Task item =
Using the data below, show every line where the word "computer" occurs.

Material for the task =

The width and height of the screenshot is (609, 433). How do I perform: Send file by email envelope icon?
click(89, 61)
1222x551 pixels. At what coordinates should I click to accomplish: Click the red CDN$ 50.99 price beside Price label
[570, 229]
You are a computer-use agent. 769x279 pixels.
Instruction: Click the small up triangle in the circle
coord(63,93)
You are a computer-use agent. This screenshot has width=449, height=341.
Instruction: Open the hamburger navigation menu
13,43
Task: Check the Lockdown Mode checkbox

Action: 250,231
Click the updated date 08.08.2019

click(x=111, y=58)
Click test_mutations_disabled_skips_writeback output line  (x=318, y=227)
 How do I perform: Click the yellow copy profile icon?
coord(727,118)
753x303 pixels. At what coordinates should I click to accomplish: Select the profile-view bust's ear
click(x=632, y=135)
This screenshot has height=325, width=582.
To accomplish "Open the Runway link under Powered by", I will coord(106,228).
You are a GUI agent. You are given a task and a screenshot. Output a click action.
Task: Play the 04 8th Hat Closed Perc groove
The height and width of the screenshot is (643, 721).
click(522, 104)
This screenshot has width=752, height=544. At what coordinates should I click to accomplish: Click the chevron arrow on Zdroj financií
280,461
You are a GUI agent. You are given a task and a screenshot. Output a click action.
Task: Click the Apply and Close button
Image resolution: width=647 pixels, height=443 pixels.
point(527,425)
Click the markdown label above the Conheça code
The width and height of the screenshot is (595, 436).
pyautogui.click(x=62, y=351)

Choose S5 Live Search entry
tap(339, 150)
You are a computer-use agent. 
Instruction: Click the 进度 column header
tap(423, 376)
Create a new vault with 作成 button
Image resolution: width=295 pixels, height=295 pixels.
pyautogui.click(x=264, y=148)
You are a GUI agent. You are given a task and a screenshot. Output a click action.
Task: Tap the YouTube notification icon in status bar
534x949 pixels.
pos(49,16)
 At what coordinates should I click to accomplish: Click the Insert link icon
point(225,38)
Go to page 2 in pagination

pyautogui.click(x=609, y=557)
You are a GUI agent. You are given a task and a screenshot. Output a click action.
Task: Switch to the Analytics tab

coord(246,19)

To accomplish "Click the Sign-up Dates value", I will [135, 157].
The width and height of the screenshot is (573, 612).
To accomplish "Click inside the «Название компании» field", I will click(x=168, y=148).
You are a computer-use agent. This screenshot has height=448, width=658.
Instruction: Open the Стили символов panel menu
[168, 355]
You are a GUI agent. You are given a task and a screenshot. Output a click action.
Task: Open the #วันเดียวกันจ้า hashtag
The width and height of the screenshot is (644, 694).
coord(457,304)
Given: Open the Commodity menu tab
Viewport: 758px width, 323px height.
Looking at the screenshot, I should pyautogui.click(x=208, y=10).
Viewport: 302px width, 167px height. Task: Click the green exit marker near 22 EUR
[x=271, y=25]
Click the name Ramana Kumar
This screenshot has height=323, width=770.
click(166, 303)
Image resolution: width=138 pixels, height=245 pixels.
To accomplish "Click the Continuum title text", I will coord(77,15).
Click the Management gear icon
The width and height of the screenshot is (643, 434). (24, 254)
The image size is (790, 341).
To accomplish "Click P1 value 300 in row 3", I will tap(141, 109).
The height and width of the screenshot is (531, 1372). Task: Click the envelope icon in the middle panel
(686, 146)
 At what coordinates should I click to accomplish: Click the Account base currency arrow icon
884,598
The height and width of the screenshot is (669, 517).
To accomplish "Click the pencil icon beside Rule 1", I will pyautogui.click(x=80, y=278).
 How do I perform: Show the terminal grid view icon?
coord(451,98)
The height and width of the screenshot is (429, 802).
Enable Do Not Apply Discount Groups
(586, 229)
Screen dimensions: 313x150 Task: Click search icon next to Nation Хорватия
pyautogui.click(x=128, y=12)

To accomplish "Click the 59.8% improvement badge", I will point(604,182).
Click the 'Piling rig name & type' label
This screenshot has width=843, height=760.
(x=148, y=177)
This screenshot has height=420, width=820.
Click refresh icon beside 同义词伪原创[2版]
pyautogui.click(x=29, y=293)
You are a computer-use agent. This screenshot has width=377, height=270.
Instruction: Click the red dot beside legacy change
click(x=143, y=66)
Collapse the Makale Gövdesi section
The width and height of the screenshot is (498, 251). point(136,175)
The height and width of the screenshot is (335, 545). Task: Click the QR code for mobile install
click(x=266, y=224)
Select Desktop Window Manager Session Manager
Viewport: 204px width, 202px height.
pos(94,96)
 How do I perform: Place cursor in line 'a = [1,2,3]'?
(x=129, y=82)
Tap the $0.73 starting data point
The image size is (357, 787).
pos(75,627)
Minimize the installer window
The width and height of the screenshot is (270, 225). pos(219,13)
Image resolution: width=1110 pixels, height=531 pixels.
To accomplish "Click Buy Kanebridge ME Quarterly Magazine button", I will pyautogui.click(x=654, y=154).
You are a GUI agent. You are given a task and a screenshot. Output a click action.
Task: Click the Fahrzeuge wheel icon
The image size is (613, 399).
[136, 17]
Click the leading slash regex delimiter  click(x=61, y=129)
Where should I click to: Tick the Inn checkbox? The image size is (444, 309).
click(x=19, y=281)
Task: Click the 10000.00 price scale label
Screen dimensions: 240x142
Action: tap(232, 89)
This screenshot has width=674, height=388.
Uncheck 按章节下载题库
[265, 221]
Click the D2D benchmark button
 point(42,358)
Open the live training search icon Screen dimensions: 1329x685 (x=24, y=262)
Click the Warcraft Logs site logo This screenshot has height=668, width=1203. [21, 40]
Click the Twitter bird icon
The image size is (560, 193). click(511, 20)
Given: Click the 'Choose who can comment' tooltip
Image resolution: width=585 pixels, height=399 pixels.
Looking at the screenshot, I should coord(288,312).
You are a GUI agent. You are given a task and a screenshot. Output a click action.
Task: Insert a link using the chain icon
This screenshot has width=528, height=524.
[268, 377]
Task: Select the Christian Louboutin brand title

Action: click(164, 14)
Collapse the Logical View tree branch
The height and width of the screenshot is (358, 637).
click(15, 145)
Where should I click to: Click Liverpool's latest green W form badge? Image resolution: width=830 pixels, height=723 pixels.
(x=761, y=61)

Answer to this problem =
You are a computer-use agent. 769x279 pixels.
You are a computer-use agent. This screenshot has width=449, height=341.
You are a computer-use agent. 
You are a computer-use agent. This screenshot has height=448, width=658.
You are a computer-use agent. This screenshot has width=377, height=270.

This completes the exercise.